▶ _PASSAGE_:

+-------+

Casey Thomas | 6/30/2013, 2:01 a.m.
I’m not a writer. I just have something to say. On June 9, over 100 boys from across the country ...

The Dallas Examiner

I’m not a writer. I just have something to say. On June 9, over 100 boys from across the country embarked upon the campus of Paul Quinn College in Dallas to spend two weeks in a college environment to learn the responsibility of manhood through the National Kappa Kamp. This camp takes place each summer and allows young boys between middle school and high school age to spend time with members of Kappa Alpha Psi Fraternity Inc. It also gives these young men exposure to historical landmarks that are in the host city.

Since Dallas was chosen to host this event, the boys were taken on a tour of Cowboy Stadium in Arlington, went to a Texas Rangers baseball game, and a tour of the Dallas Police Department. They were able to participate in a concert by the Dallas Symphony Orchestra that was held on the Paul Quinn campus.

During the day, the young men spent time in a class-setting where they were taught many of the duties and responsibilities that come with manhood. In the evening, Kappa men would come on campus and chaperone as the young men would have rap sessions about various topics, or would go to the gym and shoot some ball.

I personally had a chance to attend the opening ceremony for the camp, where Paul Quinn College President Michael Sorrell, also a member of the fraternity, challenged the young men to take advantage of the time on campus and to learn as much as they could from the men who volunteered to give their time and energy to spend with them. The Southwest Regional President Timothy Albert came down to bring greetings and share expectations with the attendees.

+-------+

▶ _DATASET EXTRACT_:

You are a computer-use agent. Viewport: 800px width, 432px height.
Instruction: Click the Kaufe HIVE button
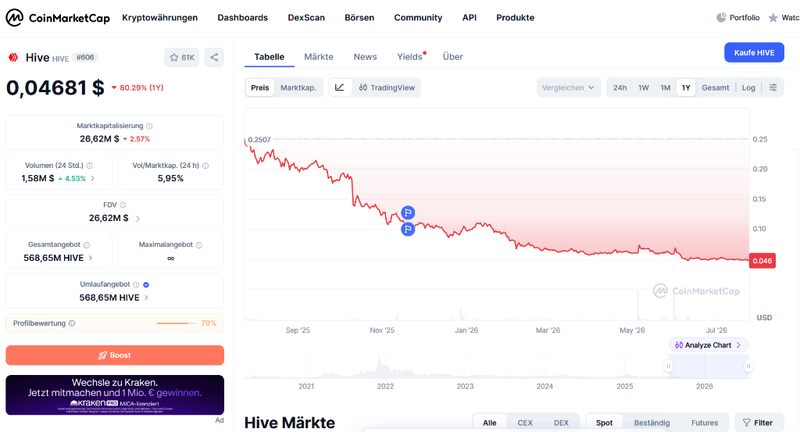(x=754, y=53)
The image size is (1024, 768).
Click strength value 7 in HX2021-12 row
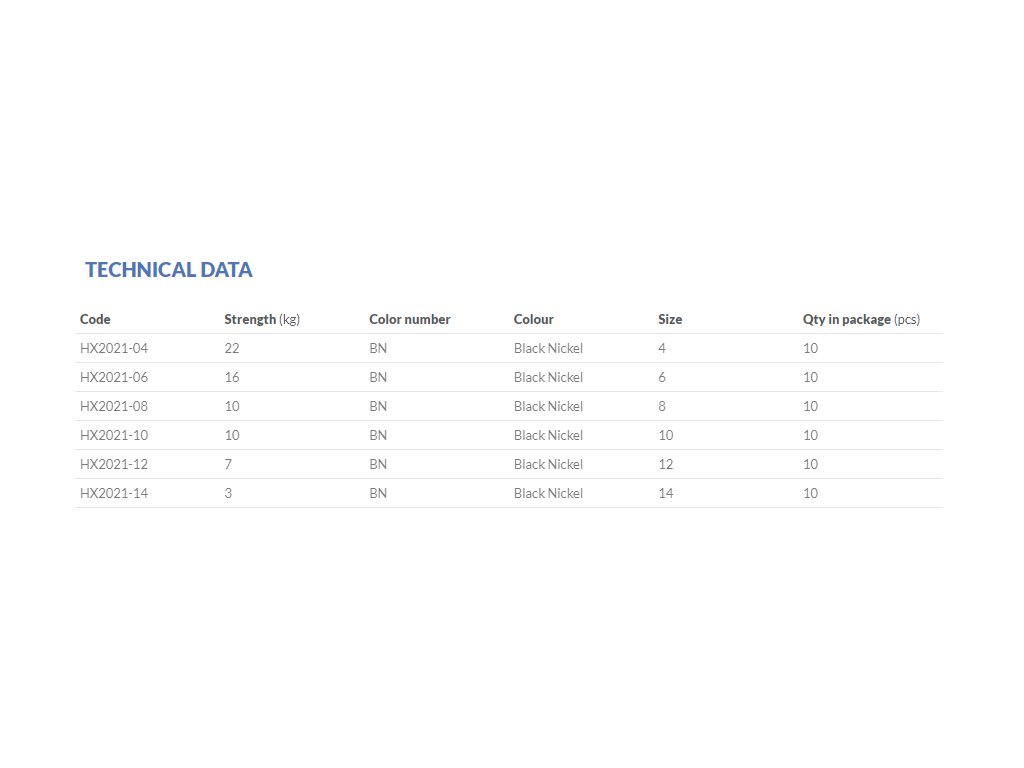pos(228,464)
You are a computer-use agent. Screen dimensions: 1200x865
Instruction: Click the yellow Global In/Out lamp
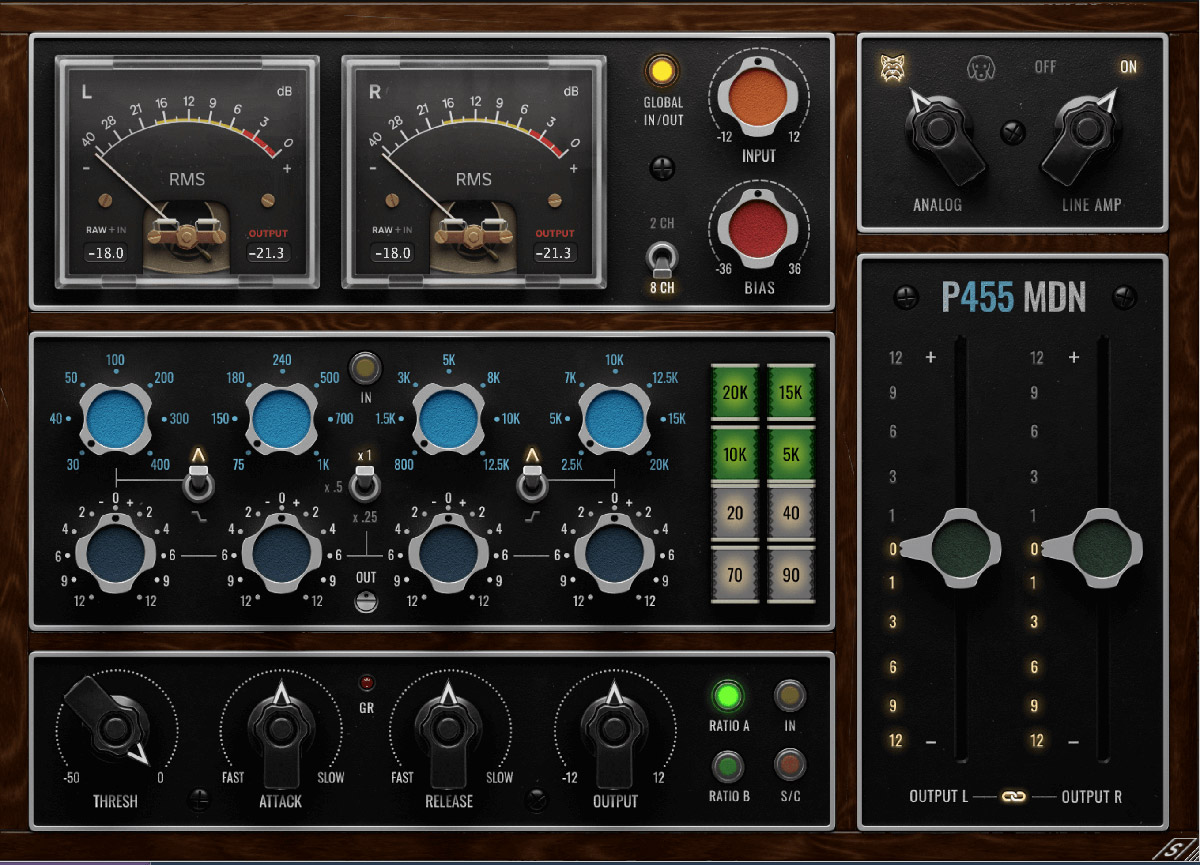coord(660,71)
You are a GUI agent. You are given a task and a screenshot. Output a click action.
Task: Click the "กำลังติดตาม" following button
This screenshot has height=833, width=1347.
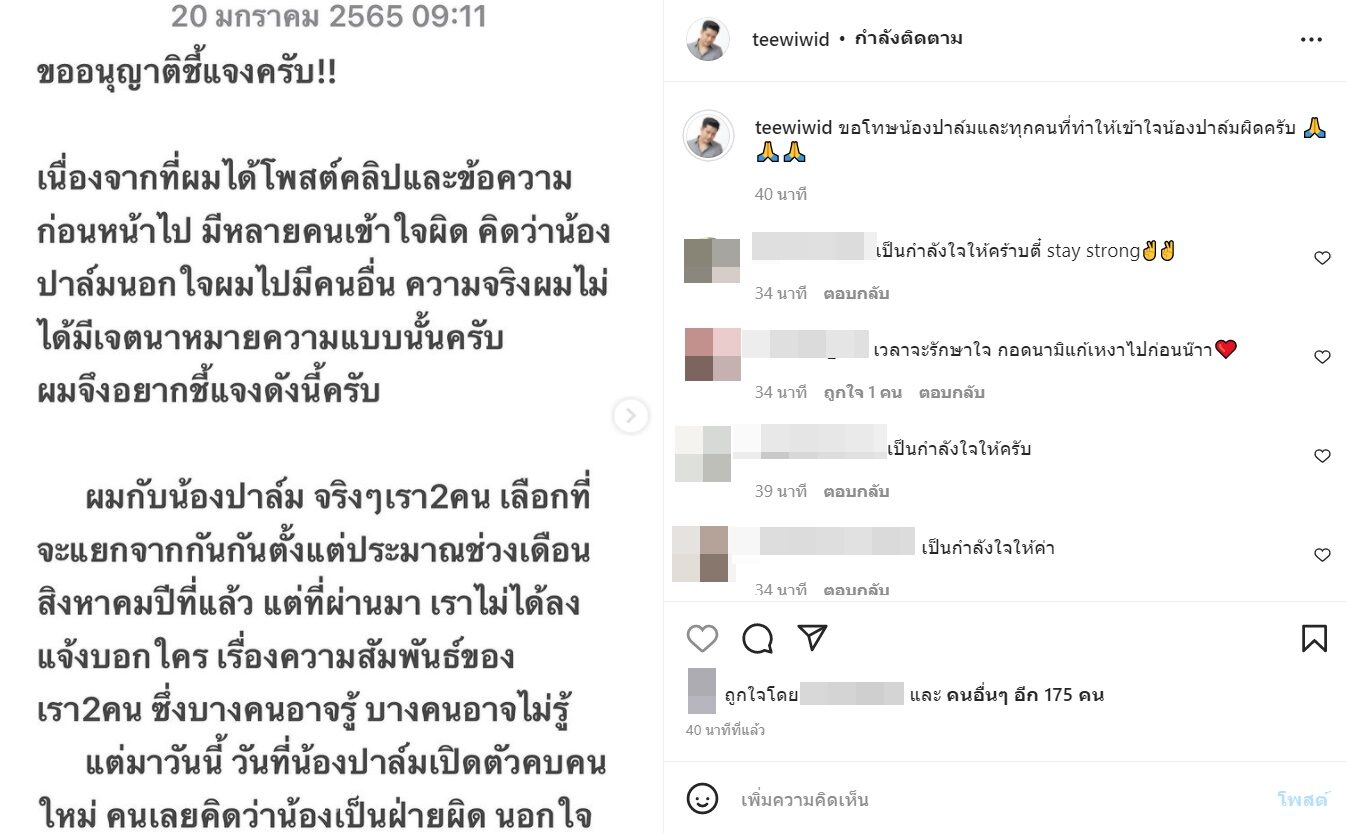click(909, 39)
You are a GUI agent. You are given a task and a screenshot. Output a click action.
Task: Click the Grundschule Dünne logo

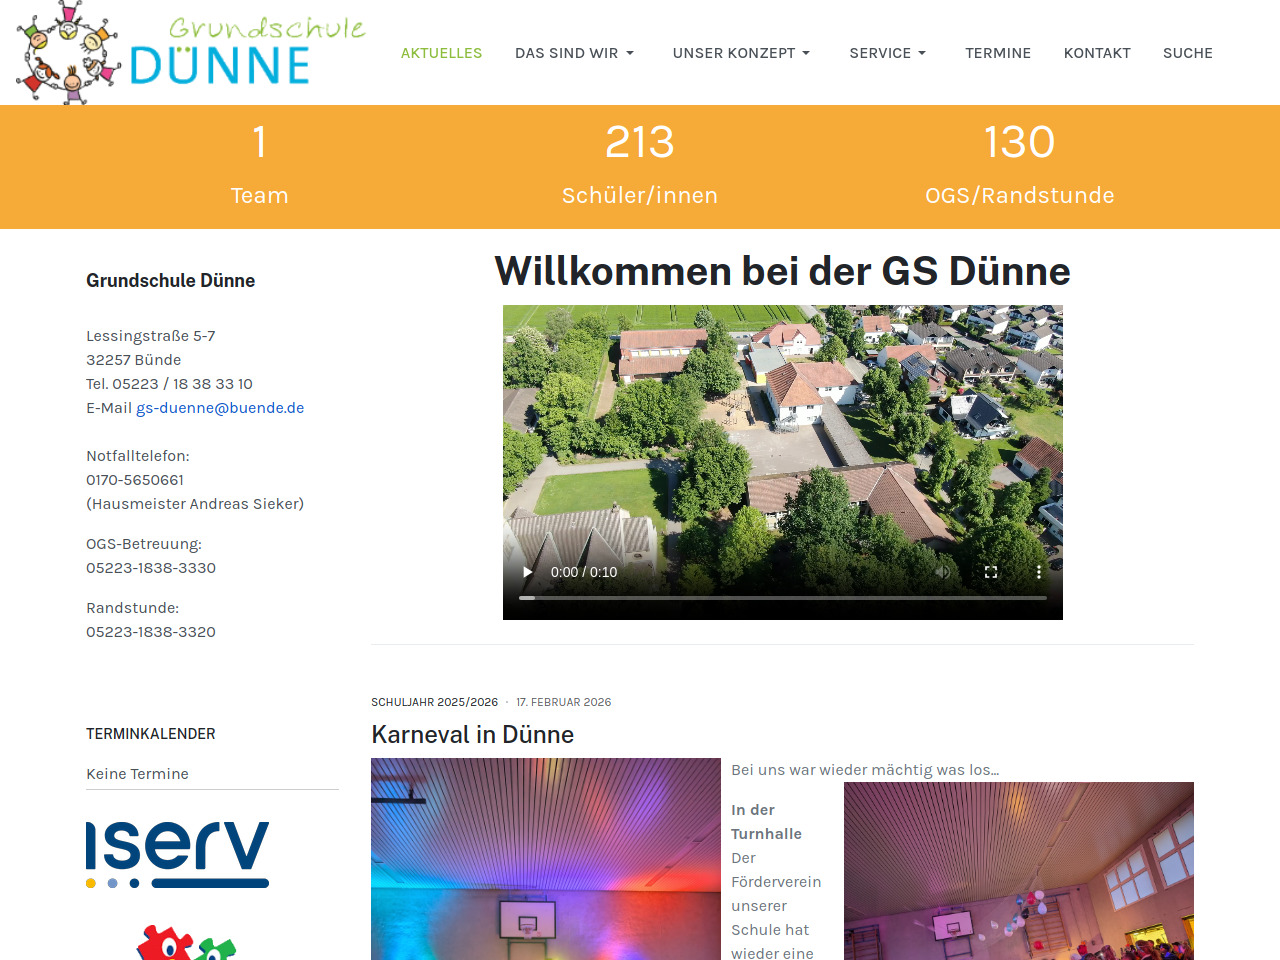190,53
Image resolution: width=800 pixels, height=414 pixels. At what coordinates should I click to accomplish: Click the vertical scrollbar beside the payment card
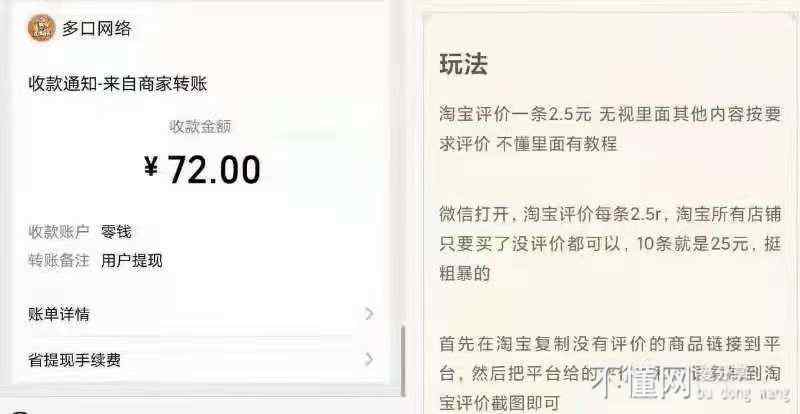pos(403,361)
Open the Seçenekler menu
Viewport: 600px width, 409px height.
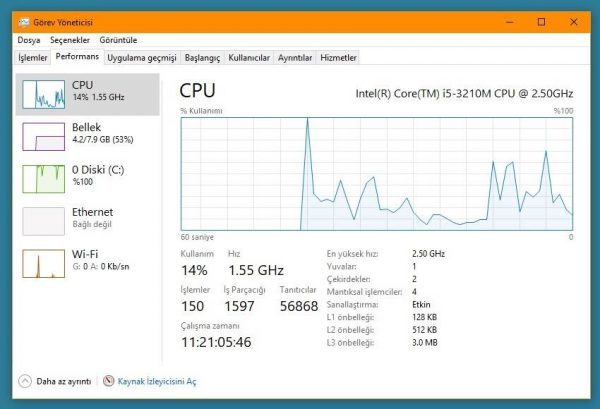coord(70,40)
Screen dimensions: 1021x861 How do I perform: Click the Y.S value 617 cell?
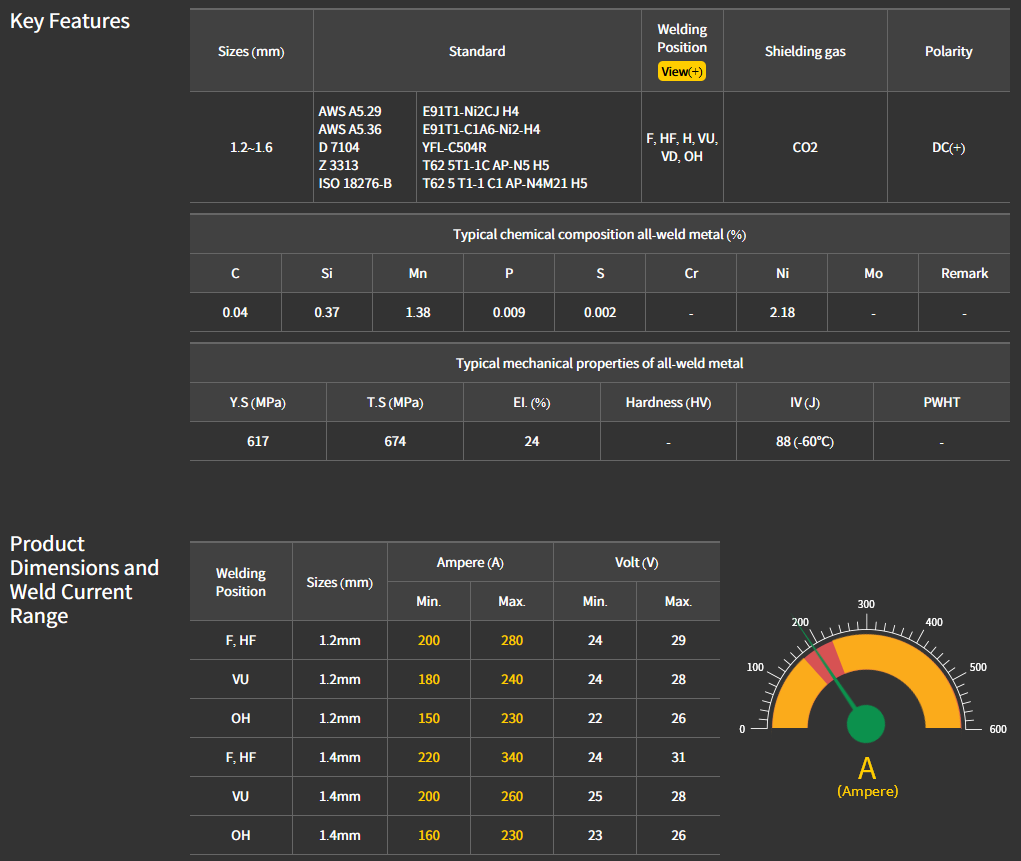[258, 441]
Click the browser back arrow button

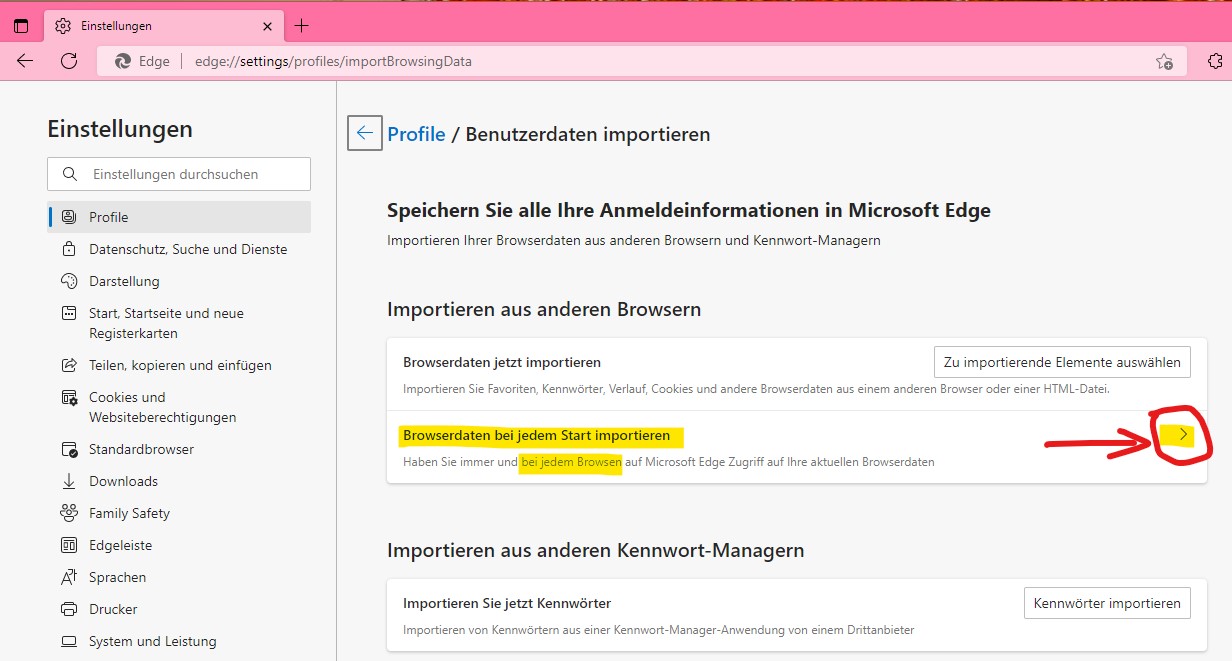(25, 61)
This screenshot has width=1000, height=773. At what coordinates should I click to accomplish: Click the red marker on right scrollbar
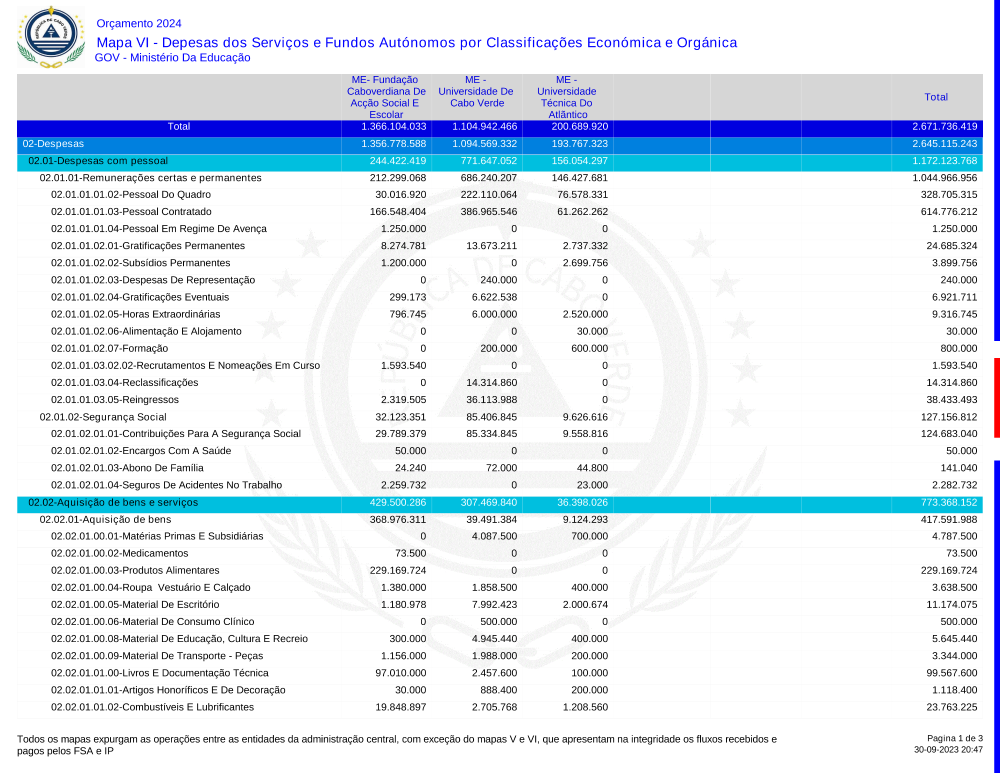tap(996, 397)
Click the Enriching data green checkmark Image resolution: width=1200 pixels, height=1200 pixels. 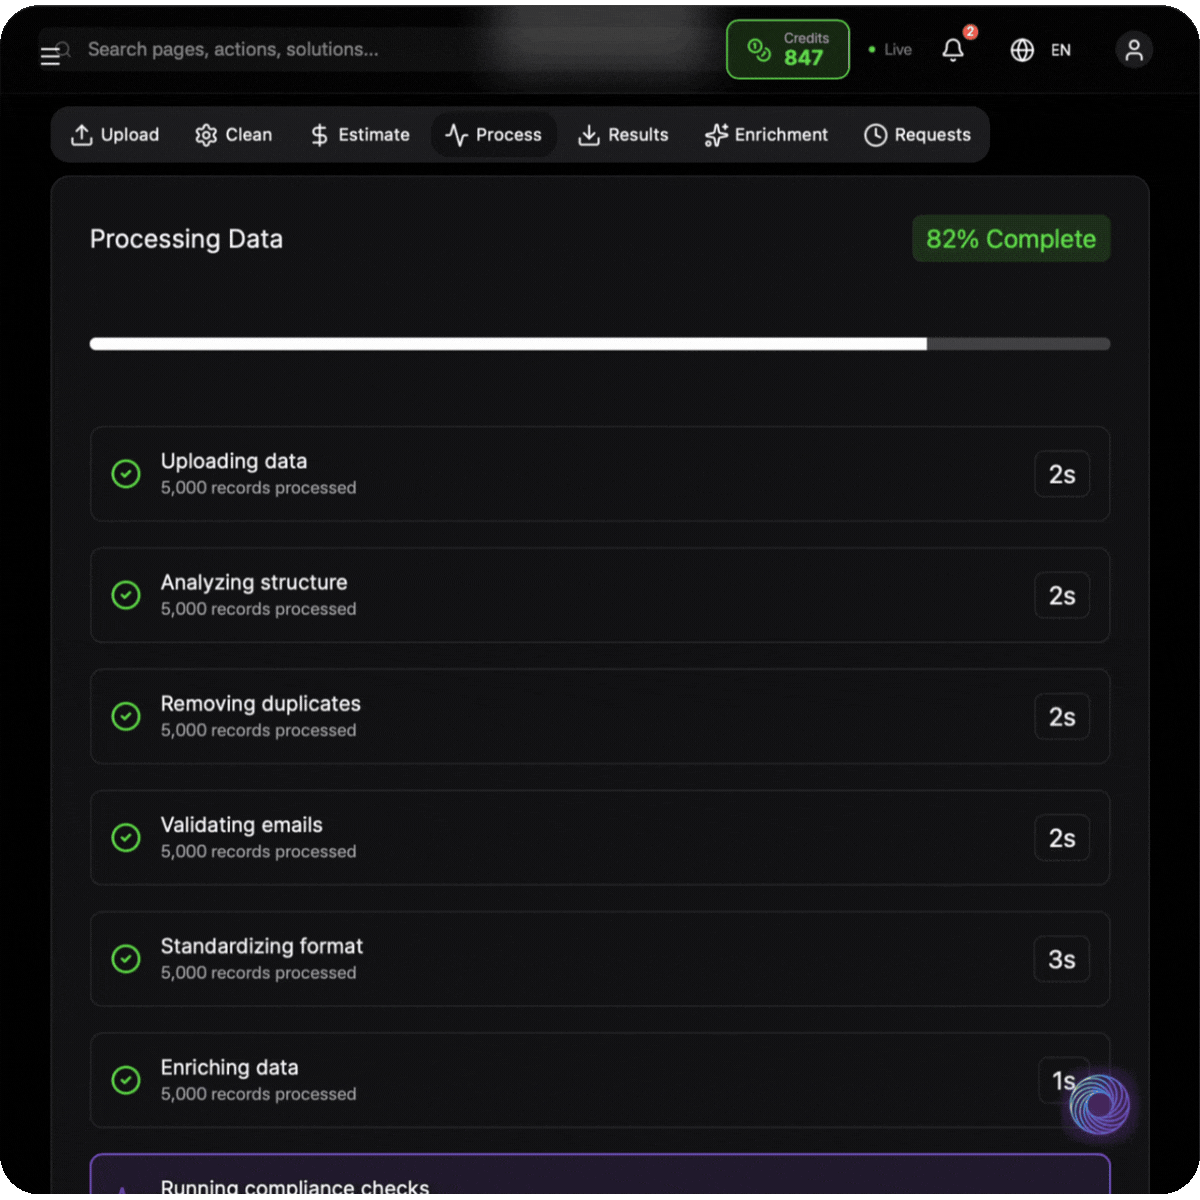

+-------+

▶ _TASK REQUIREMENTS_:
**A)** In the Kappa camp article, replace "concert" with "performance", starting with "Since Dallas was" and going on through "shoot some ball.".
**B)** Write the next part of the article about the National Kappa Kamp, picking up after its last sentence.
You won't need the records.

▶ _RESPONSES_:
**A)**
Since Dallas was chosen to host this event, the boys were taken on a tour of Cowboy Stadium in Arlington, went to a Texas Rangers baseball game, and a tour of the Dallas Police Department. They were able to participate in a performance by the Dallas Symphony Orchestra that was held on the Paul Quinn campus.

During the day, the young men spent time in a class-setting where they were taught many of the duties and responsibilities that come with manhood. In the evening, Kappa men would come on campus and chaperone as the young men would have rap sessions about various topics, or would go to the gym and shoot some ball.

**B)**
Afterwards, Albert and National Kappa Kamp Director Maurice West explained to the young men what they would do over the course of the two weeks they would be on campus. Shortly after this, West asked that their parents come down to the student lounge where they would have a chance to meet the men of Kappa Alpha Psi, who would be available to help their sons navigate their experience in the camp. Each parent had a chance to ask any questions, and were informed that all cellphones would be collected and locked away to prevent any distractions from the learning that would take place. Once all questions were answered, the parents returned to the student union main area where their sons were in a session with incoming college students.

To conclude the camp, the young men were challenged to participate in the Roland Parish Business Plan Challenge. This event is named after Mr. Roland Parish, businessman and owner of many McDonald’s franchises, who happens to be a member of the fraternity. They were divided into groups and worked together to present business plans that were judged by those with expertise in the business industry. As a reward for participation, each young man was given a laptop computer to take home.

I want to thank Sorrell and the men of Kappa Alpha Psi for taking their mission of training leaders seriously and providing these young men with a Texas-sized experience of mentoring and guidance. This goes to show that there are many men who take the responsibility of preparing the next generation seriously. Let’s encourage them and others to keep up the good work.